Readers of our report will now know there are several different direct causes of the scoring which can all be in different states at any time and individual or linked together.

The principle cause is that small pieces of grit (silicon nodules) gradually break away from the cylinder bore and then sit between the piston and the cylinder wall until they either escape with the oil, or stick to the piston, or gouge up and down the bore (which releases even more particles like in a road pot hole) to make things worse.

The harder the piston is pushing against the cylinder wall at that time the more damage can be caused and "harder" means more torque which is largely at lower revs.

Lower revs is also a problem because the oil film between the piston and the cylinder wall forms a barrier or space within which the smaller grit particles can float until they might escape.

The lower the revs the more time there is for the pressure squeezing the oil out to reduce the film thickness and therefore the more likely it is that the grit will impinge on something before it escapes.

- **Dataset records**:
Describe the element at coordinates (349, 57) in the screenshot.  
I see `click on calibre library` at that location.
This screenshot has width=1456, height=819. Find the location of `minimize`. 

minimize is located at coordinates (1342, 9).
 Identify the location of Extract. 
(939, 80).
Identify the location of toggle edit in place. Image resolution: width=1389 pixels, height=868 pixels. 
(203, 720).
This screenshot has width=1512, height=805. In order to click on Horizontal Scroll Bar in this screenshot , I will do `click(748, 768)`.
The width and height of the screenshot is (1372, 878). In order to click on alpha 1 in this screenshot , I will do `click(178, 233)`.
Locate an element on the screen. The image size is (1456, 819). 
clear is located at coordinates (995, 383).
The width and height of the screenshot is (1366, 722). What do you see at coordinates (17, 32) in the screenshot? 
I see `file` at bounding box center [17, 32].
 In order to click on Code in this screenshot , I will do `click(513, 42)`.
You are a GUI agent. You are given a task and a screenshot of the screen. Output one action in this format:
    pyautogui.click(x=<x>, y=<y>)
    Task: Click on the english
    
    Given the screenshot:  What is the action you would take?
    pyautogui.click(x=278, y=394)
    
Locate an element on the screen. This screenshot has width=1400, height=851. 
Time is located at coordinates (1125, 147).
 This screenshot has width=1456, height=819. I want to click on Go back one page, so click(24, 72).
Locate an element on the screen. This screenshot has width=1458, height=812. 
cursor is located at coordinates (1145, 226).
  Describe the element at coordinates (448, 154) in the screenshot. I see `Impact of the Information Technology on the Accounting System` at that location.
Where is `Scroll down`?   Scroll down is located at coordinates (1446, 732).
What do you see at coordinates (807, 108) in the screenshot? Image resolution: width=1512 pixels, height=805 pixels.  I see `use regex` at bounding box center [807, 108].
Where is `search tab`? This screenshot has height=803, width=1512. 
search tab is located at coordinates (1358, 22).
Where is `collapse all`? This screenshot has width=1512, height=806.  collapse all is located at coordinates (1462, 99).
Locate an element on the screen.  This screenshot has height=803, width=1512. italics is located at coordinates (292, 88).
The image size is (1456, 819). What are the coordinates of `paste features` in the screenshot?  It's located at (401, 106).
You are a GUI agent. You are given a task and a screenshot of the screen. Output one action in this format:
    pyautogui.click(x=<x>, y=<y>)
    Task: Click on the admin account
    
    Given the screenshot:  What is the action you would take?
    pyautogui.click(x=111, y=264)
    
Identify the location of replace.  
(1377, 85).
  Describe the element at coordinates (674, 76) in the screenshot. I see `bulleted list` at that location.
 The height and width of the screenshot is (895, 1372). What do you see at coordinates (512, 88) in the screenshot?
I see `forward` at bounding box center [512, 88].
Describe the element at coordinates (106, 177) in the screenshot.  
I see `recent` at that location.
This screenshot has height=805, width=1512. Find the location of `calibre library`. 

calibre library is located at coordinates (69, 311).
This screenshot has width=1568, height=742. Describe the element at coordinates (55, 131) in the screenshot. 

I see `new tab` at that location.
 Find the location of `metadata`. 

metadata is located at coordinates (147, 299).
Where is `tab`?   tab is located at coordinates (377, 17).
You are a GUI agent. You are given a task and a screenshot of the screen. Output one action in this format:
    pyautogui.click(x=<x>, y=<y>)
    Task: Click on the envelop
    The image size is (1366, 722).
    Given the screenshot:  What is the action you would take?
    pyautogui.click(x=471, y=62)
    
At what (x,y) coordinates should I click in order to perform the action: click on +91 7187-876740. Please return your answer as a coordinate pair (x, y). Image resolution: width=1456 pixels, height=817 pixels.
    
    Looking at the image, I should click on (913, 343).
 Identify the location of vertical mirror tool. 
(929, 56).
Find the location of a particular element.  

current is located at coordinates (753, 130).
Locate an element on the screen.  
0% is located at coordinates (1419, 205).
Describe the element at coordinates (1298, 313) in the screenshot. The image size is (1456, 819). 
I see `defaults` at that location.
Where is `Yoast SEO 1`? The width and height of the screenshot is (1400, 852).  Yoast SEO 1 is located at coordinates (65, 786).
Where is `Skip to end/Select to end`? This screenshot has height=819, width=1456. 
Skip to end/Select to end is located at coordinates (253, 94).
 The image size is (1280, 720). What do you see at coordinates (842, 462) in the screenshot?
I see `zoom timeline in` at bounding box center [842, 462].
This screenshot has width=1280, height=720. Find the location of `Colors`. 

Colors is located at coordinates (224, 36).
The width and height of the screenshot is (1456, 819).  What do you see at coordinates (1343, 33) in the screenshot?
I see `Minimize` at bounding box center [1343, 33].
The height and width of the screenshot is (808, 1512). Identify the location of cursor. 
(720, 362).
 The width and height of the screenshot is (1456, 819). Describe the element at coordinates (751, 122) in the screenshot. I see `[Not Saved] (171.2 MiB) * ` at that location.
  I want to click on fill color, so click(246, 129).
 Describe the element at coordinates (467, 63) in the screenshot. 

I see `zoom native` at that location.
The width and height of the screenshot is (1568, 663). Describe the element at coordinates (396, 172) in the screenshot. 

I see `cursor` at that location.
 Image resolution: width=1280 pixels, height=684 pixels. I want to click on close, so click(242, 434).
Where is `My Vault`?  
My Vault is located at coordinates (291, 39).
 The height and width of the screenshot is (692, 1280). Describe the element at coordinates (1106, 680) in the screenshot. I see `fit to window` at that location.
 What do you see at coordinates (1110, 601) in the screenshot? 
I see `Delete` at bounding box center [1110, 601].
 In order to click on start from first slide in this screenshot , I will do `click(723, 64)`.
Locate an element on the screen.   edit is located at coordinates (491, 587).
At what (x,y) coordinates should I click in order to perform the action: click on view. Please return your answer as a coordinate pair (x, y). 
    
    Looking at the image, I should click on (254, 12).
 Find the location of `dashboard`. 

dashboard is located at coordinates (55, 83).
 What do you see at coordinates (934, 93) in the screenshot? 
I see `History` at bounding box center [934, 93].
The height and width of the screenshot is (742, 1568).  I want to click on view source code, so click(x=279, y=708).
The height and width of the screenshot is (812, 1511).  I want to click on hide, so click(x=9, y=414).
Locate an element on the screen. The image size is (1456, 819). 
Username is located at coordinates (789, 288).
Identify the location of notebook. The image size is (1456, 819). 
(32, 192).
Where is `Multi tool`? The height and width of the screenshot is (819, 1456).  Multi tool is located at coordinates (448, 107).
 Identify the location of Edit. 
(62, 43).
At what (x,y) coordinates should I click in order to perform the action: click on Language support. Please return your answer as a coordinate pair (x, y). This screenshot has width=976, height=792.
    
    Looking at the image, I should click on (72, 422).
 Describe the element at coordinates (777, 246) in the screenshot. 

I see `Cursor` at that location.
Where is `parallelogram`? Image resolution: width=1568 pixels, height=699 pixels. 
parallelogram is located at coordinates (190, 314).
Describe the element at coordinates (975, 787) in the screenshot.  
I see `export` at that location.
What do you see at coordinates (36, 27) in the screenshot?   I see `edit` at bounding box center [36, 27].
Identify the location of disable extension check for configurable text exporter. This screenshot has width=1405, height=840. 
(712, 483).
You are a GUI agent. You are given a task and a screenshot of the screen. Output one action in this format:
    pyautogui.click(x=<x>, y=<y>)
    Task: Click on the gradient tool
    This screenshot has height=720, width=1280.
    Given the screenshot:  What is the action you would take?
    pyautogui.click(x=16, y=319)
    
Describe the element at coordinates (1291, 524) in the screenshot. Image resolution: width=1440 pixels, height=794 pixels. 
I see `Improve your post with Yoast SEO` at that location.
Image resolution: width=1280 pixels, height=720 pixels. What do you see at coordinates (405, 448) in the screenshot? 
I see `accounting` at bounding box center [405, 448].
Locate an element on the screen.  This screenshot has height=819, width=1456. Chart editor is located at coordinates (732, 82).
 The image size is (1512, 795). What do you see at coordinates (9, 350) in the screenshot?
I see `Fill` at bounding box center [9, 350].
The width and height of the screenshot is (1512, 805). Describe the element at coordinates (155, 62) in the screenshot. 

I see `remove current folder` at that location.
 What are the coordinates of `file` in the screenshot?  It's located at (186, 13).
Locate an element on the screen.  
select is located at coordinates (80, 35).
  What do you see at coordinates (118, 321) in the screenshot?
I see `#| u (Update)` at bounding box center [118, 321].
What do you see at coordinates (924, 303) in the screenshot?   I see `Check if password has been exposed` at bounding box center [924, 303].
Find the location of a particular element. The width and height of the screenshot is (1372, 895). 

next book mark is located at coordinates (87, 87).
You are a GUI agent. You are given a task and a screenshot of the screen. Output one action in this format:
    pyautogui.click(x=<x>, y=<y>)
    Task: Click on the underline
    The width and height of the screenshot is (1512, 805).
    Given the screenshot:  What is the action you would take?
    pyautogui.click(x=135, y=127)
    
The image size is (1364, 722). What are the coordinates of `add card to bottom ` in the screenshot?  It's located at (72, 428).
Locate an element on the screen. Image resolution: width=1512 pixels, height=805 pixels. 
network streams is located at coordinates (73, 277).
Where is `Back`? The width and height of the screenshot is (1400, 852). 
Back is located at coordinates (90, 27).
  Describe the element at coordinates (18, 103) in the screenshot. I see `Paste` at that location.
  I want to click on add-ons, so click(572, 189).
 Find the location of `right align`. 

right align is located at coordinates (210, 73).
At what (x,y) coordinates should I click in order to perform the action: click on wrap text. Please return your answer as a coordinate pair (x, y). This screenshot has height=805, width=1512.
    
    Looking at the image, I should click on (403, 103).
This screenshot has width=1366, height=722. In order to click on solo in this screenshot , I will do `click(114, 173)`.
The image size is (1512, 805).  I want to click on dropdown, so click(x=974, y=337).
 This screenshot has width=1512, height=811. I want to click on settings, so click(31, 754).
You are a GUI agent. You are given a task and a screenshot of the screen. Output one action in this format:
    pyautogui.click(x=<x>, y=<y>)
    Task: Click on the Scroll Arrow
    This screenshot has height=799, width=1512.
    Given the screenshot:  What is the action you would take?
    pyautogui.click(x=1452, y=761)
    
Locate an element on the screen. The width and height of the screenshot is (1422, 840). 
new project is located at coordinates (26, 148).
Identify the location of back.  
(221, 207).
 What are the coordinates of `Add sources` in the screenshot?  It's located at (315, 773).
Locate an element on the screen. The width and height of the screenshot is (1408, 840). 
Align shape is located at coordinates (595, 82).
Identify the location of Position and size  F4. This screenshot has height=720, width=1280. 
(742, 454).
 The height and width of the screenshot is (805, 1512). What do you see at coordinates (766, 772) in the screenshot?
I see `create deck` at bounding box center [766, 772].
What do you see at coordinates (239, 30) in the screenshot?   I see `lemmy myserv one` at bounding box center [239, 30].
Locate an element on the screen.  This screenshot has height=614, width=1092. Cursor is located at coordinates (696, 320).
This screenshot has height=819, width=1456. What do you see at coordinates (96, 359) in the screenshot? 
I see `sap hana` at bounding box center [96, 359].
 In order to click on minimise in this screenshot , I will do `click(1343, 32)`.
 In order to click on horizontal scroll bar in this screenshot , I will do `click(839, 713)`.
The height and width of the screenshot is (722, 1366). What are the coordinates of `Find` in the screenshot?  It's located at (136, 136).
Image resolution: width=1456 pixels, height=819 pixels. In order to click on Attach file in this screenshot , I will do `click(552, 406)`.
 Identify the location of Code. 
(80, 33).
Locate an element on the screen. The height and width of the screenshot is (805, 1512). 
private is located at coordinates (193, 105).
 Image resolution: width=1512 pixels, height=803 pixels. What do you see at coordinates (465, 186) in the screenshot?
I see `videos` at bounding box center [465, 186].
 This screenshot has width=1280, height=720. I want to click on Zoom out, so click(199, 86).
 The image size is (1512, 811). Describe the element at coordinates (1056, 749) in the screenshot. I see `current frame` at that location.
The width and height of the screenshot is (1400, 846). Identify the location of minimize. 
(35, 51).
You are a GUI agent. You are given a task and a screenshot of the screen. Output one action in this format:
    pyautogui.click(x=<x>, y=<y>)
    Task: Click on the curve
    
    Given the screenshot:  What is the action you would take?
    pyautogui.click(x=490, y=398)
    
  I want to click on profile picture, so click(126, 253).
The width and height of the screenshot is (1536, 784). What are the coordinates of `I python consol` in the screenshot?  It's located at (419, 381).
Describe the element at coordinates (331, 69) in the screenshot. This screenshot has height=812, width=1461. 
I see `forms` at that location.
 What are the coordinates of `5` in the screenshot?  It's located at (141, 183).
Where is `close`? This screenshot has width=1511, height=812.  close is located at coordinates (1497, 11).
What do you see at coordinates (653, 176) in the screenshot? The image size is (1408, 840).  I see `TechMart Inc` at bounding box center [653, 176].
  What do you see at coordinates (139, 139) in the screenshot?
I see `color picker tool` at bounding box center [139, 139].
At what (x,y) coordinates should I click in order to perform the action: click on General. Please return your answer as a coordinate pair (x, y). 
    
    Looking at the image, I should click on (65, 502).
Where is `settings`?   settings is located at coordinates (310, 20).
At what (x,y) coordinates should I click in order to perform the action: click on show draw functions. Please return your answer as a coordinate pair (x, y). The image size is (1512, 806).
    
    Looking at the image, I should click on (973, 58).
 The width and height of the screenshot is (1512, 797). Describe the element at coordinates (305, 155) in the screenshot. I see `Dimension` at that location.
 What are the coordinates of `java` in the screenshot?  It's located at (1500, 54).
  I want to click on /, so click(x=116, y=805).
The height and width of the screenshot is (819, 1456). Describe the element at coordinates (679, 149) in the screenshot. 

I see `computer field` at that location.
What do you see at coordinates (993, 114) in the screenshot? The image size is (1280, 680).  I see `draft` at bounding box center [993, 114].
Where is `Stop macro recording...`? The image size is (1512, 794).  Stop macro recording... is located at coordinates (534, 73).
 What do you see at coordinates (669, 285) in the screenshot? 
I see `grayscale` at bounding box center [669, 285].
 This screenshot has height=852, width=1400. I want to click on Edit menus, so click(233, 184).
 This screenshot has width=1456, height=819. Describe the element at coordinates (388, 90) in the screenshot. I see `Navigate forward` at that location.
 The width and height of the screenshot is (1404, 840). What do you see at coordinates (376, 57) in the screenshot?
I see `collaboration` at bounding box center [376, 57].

- **What the task requires**:
Answer these questions from the text on cylinder scoring:
1. What does the text give as the principal cause of the scoring?
2. What does "harder" mean in the text?
3. What does the oil film between the piston and the cylinder wall form?
The dataset records are separate material that has no connection to the text on cylinder scoring.

- **Response for this exercise**:
1. Small pieces of grit (silicon nodules) gradually break away from the cylinder bore and then sit between the piston and the cylinder wall.
2. More torque, which is largely at lower revs.
3. A barrier or space within which the smaller grit particles can float until they might escape.